Data extracts —
● ● ● ●
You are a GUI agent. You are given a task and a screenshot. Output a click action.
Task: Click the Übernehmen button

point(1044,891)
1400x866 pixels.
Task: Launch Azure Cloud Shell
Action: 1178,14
● ● ● ●
Task directions — All of the data above must be retyped exactly.

Response —
You are a GUI agent. You are given a task and a screenshot. Output a click action.
Task: Click the Übernehmen button

point(1044,891)
1400x866 pixels.
Task: Launch Azure Cloud Shell
Action: 1178,14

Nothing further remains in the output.